* BEGIN ENTRIES SHOWN *
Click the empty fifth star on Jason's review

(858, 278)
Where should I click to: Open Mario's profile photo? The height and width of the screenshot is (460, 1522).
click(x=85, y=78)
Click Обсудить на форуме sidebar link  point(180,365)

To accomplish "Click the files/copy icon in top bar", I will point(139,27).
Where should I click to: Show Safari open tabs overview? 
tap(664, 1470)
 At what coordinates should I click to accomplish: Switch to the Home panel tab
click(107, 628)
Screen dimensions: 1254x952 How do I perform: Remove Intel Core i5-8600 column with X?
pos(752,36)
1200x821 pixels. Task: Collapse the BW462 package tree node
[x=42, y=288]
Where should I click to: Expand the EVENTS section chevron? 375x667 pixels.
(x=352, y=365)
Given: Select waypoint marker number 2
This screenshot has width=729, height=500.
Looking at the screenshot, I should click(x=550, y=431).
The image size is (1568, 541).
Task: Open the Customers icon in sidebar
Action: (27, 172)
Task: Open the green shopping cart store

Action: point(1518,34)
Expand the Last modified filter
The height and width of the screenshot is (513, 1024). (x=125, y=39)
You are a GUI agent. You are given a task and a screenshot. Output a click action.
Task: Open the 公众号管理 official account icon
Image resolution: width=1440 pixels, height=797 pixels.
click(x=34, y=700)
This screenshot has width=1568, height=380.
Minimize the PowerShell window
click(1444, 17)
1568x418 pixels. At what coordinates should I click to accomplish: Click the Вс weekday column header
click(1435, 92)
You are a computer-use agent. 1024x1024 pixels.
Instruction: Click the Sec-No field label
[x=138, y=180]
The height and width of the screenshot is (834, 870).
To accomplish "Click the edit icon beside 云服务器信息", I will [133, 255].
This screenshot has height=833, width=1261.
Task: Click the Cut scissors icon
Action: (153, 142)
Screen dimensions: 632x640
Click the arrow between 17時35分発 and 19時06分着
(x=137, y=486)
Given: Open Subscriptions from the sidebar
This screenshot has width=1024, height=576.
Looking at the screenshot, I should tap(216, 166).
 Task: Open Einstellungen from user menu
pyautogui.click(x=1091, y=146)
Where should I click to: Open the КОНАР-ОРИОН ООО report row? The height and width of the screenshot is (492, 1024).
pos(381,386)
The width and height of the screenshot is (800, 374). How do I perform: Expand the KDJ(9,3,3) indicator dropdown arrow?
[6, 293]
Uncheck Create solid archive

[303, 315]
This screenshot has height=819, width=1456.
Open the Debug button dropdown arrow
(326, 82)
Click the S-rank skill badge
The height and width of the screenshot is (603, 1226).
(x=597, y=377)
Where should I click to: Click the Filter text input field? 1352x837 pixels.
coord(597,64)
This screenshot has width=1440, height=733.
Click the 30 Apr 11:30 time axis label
* END ENTRIES SHOWN *
● WHAT IS REQUIRED:
Reproduce every one of the lines above verbatim, with no alterations.

● WRITTEN ANSWER:
Click the empty fifth star on Jason's review

(858, 278)
Where should I click to: Open Mario's profile photo? The height and width of the screenshot is (460, 1522).
click(x=85, y=78)
Click Обсудить на форуме sidebar link  point(180,365)

To accomplish "Click the files/copy icon in top bar", I will point(139,27).
Where should I click to: Show Safari open tabs overview? 
tap(664, 1470)
 At what coordinates should I click to accomplish: Switch to the Home panel tab
click(107, 628)
Screen dimensions: 1254x952 How do I perform: Remove Intel Core i5-8600 column with X?
pos(752,36)
1200x821 pixels. Task: Collapse the BW462 package tree node
[x=42, y=288]
Where should I click to: Expand the EVENTS section chevron? 375x667 pixels.
(x=352, y=365)
Given: Select waypoint marker number 2
This screenshot has width=729, height=500.
Looking at the screenshot, I should click(x=550, y=431).
The image size is (1568, 541).
Task: Open the Customers icon in sidebar
Action: (27, 172)
Task: Open the green shopping cart store

Action: point(1518,34)
Expand the Last modified filter
The height and width of the screenshot is (513, 1024). (x=125, y=39)
You are a GUI agent. You are given a task and a screenshot. Output a click action.
Task: Open the 公众号管理 official account icon
Image resolution: width=1440 pixels, height=797 pixels.
click(x=34, y=700)
This screenshot has width=1568, height=380.
Minimize the PowerShell window
click(1444, 17)
1568x418 pixels. At what coordinates should I click to accomplish: Click the Вс weekday column header
click(1435, 92)
You are a computer-use agent. 1024x1024 pixels.
Instruction: Click the Sec-No field label
[x=138, y=180]
The height and width of the screenshot is (834, 870).
To accomplish "Click the edit icon beside 云服务器信息", I will [133, 255].
This screenshot has height=833, width=1261.
Task: Click the Cut scissors icon
Action: (153, 142)
Screen dimensions: 632x640
Click the arrow between 17時35分発 and 19時06分着
(x=137, y=486)
Given: Open Subscriptions from the sidebar
This screenshot has width=1024, height=576.
Looking at the screenshot, I should tap(216, 166).
 Task: Open Einstellungen from user menu
pyautogui.click(x=1091, y=146)
Where should I click to: Open the КОНАР-ОРИОН ООО report row? The height and width of the screenshot is (492, 1024).
pos(381,386)
The width and height of the screenshot is (800, 374). How do I perform: Expand the KDJ(9,3,3) indicator dropdown arrow?
[6, 293]
Uncheck Create solid archive

[303, 315]
This screenshot has height=819, width=1456.
Open the Debug button dropdown arrow
(326, 82)
Click the S-rank skill badge
The height and width of the screenshot is (603, 1226).
(x=597, y=377)
Where should I click to: Click the Filter text input field? 1352x837 pixels.
coord(597,64)
This screenshot has width=1440, height=733.
Click the 30 Apr 11:30 time axis label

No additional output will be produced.